Morning runs are better for you as it will have you energised for the day and tired ready for bed at night so you can crash into a nice (but maybe occasionally sweaty ) slumber. Night runs will elevate your temperature and make sleep harder to come by!

If you are still struggling, Melatonin is a great natural supplement to help you get to sleep and stay asleep. Try a slow release tablet if staying asleep is the issue, or a fast release tablet if getting to sleep is harder. Melatonin is now available without a script over the counter for over 55s, but if you are younger than that you will still need a script (or ask your mum to get it).

Make sure you power down your phones and devices at least 30 minutes before bed for the Melatonin to work effectively and keep your bedroom nice and cool too.

Racing and Training

A big question is, what about speed and racing? Will I lose my speed as I age?

This depends on your training age ie. how long you have been running for, your running history and where you are currently sitting with your training in general. Sure, we will all slow down as we age but that is not a bad thing as we are all mostly ultra runners.

Women tend to be stronger and their endurance tends to improve as they age. Sometimes a change in focus on the type of races you are planning will have you enjoying running much more. You may never get your parkrun time from 5 years ago, but girl you can run for days!

The main issue with speed is the decline in oestrogen and testosterone which, as mentioned above, hinders your ability to build and maintain muscle.

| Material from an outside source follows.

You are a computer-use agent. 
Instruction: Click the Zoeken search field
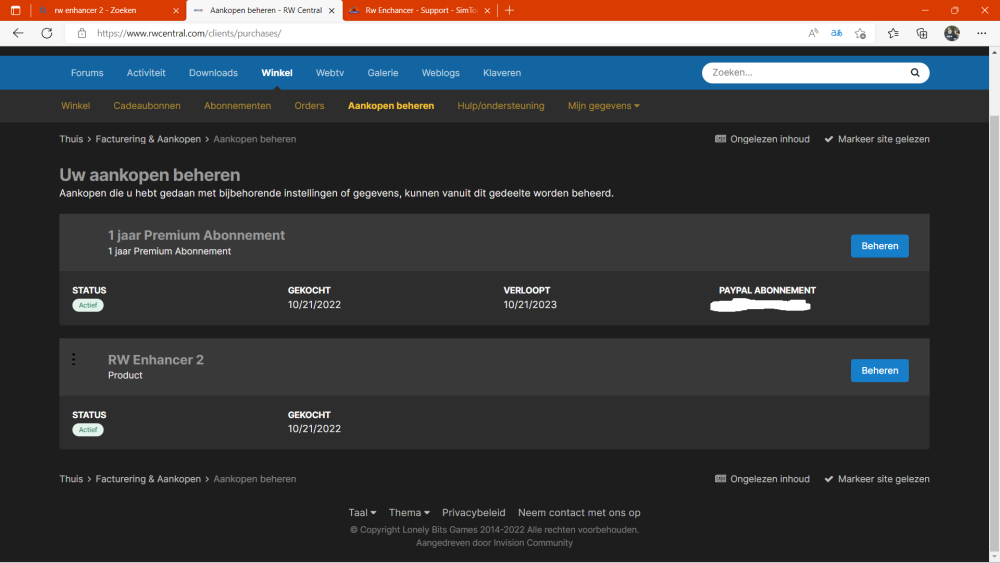pos(805,73)
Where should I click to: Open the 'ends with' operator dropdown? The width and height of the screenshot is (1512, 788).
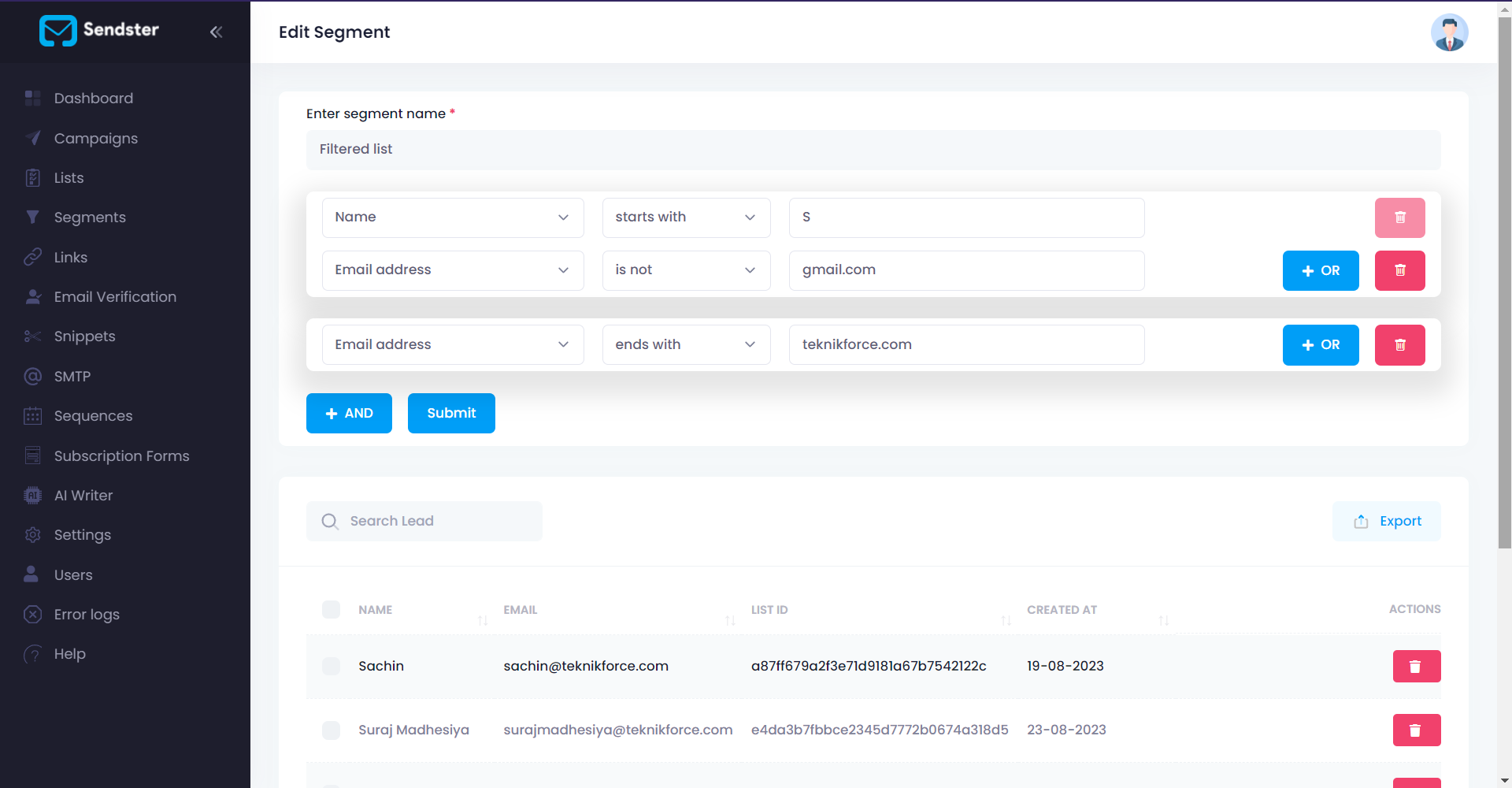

Your fast twitch muscles (the speedy ones) also decline, therefore you may not be able to be as fast as you were in your teens and 20’s.

However, if you were never fast to start with, you still have room for improvement through menopause and beyond.

If you are new to running, at least two strength sessions a week is advisable to maintain muscle mass and reduce your risk of osteoporosis along with aid in injury prevention. Strong muscles can better absorb the impact and demand of running which protects your bones and connective tissue.

Menopause and Depression

Hormone fluctuations can definitely have an impact on our moods, and for some it can turn into a more serious depression.

If this happens, please speak to your doctor as there are ways to help you through this time, which is often temporary. Luckily for us runners, physical activity is a mood booster and running releases happy hormones and improves our moods! Yet another reason why you need to keep on running (10). If you are feeling really low, and even a run cannot lift your spirits, then it’s time to chat to the GP.

In a nutshell, menopause isn’t fun but it doesn’t have to be the end of your running career. In fact, running to alleviate your symptoms can be the catalyst to really kick start your running journey. The majority of your symptoms can definitely be managed by staying active and making a few changes to your training routine, eating plan, reassessing your goals and refocusing on the enjoyment running gives you rather than how much speed you have lost or how hard it feels.

Remember that consistency is key and if you continue to keep running regularly, it will ultimately get easier no matter what stage of life you are in.

Wishing you all a Happy Christmas and a Happy New Year with Happy Hormones and Happy Running!